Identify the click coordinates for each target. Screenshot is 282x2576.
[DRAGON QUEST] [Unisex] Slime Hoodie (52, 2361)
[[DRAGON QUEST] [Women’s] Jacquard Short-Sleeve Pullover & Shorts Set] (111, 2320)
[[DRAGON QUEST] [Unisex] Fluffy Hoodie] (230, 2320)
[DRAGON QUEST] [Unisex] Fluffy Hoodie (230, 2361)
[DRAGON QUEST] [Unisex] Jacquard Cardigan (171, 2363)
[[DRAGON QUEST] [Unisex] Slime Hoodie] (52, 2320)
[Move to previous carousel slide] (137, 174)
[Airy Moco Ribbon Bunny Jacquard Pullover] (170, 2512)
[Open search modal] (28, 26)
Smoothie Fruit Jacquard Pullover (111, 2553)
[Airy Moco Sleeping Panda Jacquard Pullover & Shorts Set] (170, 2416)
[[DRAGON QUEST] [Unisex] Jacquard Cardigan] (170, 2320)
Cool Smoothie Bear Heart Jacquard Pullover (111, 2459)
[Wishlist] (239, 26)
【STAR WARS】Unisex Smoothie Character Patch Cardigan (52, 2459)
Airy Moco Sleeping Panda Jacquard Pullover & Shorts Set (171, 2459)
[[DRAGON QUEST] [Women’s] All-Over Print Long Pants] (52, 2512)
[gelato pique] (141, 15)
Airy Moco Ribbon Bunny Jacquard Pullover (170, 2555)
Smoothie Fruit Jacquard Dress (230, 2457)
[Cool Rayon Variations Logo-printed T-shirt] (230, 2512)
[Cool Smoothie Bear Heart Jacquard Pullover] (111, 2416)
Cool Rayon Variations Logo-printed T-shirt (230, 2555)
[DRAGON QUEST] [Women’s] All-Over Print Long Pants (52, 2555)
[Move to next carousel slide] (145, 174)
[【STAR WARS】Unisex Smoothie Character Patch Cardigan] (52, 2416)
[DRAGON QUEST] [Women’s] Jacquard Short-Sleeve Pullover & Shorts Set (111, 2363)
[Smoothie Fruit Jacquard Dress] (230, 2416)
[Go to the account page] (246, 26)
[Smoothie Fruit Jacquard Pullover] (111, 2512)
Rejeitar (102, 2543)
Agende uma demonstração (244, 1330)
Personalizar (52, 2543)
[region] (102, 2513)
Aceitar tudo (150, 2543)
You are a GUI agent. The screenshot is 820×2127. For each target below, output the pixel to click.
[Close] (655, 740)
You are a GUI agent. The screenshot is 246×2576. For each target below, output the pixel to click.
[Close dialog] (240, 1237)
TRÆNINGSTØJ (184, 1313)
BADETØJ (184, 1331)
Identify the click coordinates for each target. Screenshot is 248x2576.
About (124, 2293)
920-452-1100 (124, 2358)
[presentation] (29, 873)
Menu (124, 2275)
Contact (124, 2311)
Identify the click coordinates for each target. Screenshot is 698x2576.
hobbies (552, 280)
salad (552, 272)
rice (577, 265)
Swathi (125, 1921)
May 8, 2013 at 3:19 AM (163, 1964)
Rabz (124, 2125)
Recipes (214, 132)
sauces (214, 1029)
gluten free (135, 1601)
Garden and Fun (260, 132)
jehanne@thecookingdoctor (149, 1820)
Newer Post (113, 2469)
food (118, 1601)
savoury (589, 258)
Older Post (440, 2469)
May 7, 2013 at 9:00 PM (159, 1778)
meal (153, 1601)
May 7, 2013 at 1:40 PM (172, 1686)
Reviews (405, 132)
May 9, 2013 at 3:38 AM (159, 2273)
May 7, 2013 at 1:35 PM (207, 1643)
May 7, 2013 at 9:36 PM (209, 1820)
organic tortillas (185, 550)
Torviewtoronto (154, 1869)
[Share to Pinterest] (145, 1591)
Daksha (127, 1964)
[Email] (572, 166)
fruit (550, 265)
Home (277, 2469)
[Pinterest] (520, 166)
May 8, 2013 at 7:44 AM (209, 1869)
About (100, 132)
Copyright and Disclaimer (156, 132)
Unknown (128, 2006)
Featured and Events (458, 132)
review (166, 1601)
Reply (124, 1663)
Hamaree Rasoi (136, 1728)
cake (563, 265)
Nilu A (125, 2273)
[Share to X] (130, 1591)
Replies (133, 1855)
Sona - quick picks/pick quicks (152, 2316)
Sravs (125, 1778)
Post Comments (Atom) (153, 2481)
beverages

Task directions
Only one stretch is wanted, so please give again exactly the lines from the start of the data through the line containing "Smoothie Fruit Jacquard Pullover (111, 2553)", both ends included.

Result
Identify the click coordinates for each target. Screenshot is 282x2576.
[DRAGON QUEST] [Unisex] Slime Hoodie (52, 2361)
[[DRAGON QUEST] [Women’s] Jacquard Short-Sleeve Pullover & Shorts Set] (111, 2320)
[[DRAGON QUEST] [Unisex] Fluffy Hoodie] (230, 2320)
[DRAGON QUEST] [Unisex] Fluffy Hoodie (230, 2361)
[DRAGON QUEST] [Unisex] Jacquard Cardigan (171, 2363)
[[DRAGON QUEST] [Unisex] Slime Hoodie] (52, 2320)
[Move to previous carousel slide] (137, 174)
[Airy Moco Ribbon Bunny Jacquard Pullover] (170, 2512)
[Open search modal] (28, 26)
Smoothie Fruit Jacquard Pullover (111, 2553)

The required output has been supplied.